Re: [development] Database / SQL future thoughts
Perhaps before this discussion gets too far astray -- or maybe such digression is impossible to avoid! :-) My point in posting this was to elicit folks who were interested in the database usage and performance for the core parts of Drupal, and in particular the folks who I through the past years have observed as being especially astute and involved (and if I left your name off that short list, it's only because I forgot your name or other such failure on my part -- no slight or insult intended). I was particularly hopeful that folks would read the comments, and take to heart those written in favor of SQL, such as those by Robert Young. I didn't want to bias the conversation by injecting my opinion too early, but I'm in the camp that says things like BigTable are really just reinventions of older technology, AND that the death of RDBMS/SQL is not nearly as soon as some might think. For Drupal, I think it may make sense to attempt to make the SQL as simple as possible, avoiding the really complex capabilities and doing more of that work in PHP, where most of the developers actually have some expertise. This is especially true since MySQL's MyISAM table engine is really poor at doing anything beyond that. If we were to move to using MVCC[1] engines like Postgres, Oracle and MySQL with InnoDB or Falcon, then more complex SQL would be useful. Unfortunately, most Drupal developers don't have the SQL skills needed, and even worse, most people are not going to have the ability to physically optimize the database for performance (i.e. skilled DBA person, access to MySQL settings at most hosting services, etc.). Hence, the former course of using only the simplest, most primitive SQL statements appeals to me for Drupal. It's that last point I'd really like to have criticized. Is it possible to do that? Especially in light of DBTNG, where is the line between simple statements and complex statements? Lastly, although many Drupal-based sites are database limited, many are PHP-code interpretation (# of files/lines parsed) or bandwidth (fast JS/image pages) limited, too. My goal is simple: make my hundred module websites respond in less than 2 seconds! :-D Thanks for participating in this discussion, no matter which tangent you're on. ..chris [1] http://en.wikipedia.org/wiki/Multiversion_concurrency_control
Chris Johnson wrote: *snip*
Hence, the former course of using only the simplest, most primitive SQL statements appeals to me for Drupal.

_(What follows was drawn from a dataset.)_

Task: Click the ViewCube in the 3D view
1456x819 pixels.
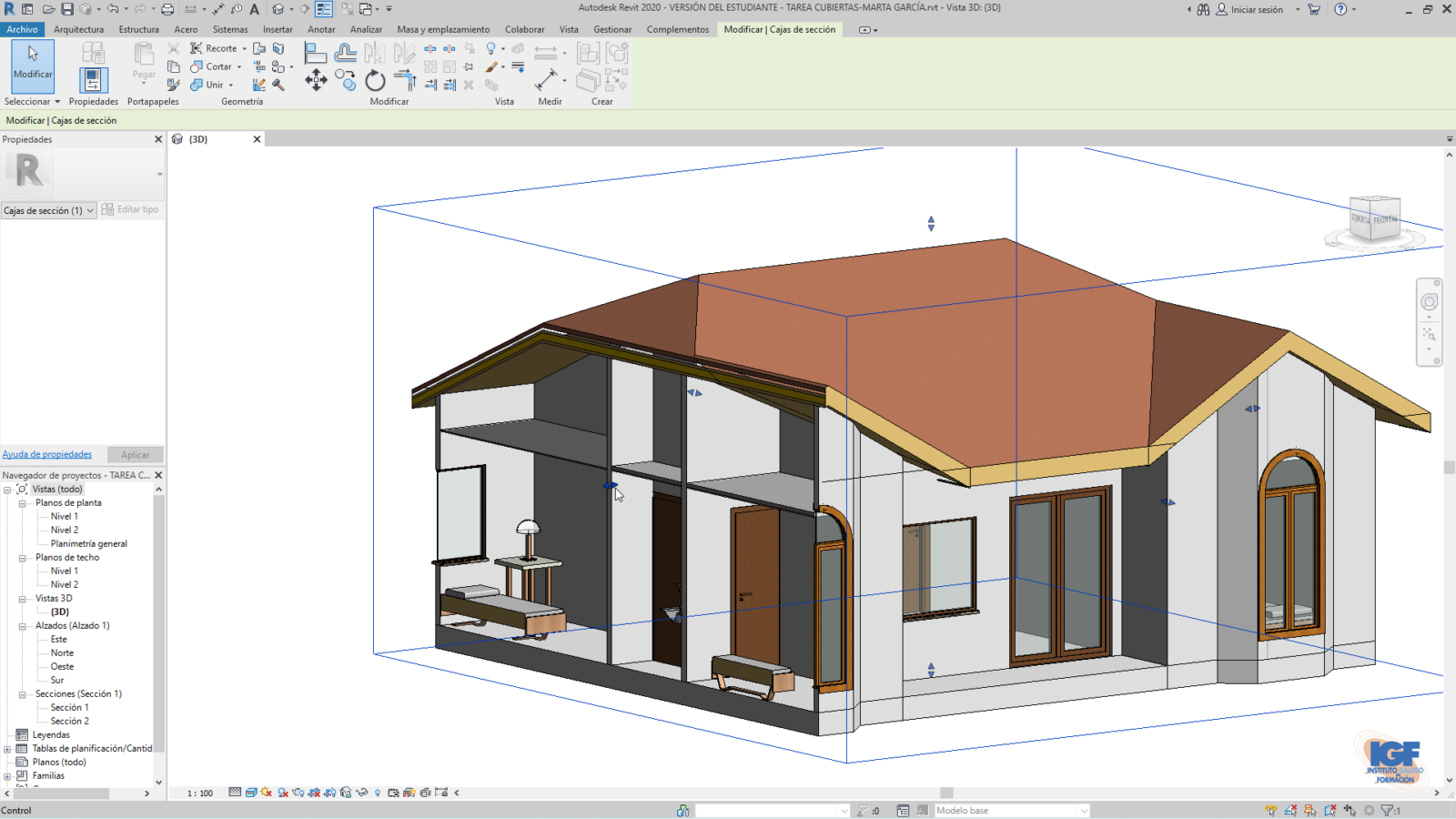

It's that last point I'd really like to have criticized. Is it possible to do that? Especially in light of DBTNG, where is the line between simple statements and complex statements?
Simple vs. complex is not a binary statement anyway, but a continuum. In D7, some queries are more verbose than they used to be (complex update statements, for instance) but a lot of more horrifically complex queries are now quite easy. So we've effectively flattened the curve and moved most DB interaction into the "Can't click and drool but you can do a lot more" realm. The other advantage is that we have, at least, points at which DB-specific optimizations can be made. Mostly we're only doing that for modifier queries (insert and merge, specifically), because that's where the SQL syntax differs the most. Restructuring a SELECT statement is an order of magnitude harder, and as the article notes much of it has to be done on the DB side anyway, not the application side. (Some queries simply cannot avoid filesort in MySQL; other DBs may offer workarounds.) The other catch is that Drupal's heavily-modifiable design often precludes "one query to rule them all" design, as that requires knowing everything you'll need before hand. With modules and hooks, you almost never do. See also this great read: http://blogs.tedneward.com/2006/06/26/The+Vietnam+Of+Computer+Science.aspx Really, I see "object store" databases (CouchDB and friends) as simply solving a different problem space that formerly was crammed into SQL out of "it's the only tool available". RDBMSs are still around, and will remain around, for a LOOOONG time. Just look at a typical file system on your computer. I'd bet good money it's hierarchical, despite the supposed advantages of "huge-data-soup-with-craploads-of-indexes" architecture. However, that exact architecture ran the Palm OS for years. The author may or may not be right about Oracle and MySQL, but either way I'm not worried that SQL databases will go away any time in the next decade. They may have reached a maturity point and not change dramatically (dear god I hope so), but SQL is not going anywhere. There may be advantages to having an "object store" general front-end that can then be connected to CouchDB or similar (hm, another handlers use case...), but that's separate from having an SQL interface in core. They're just different tools for different problems. For most of our problems, simple relational models are perfectly fine.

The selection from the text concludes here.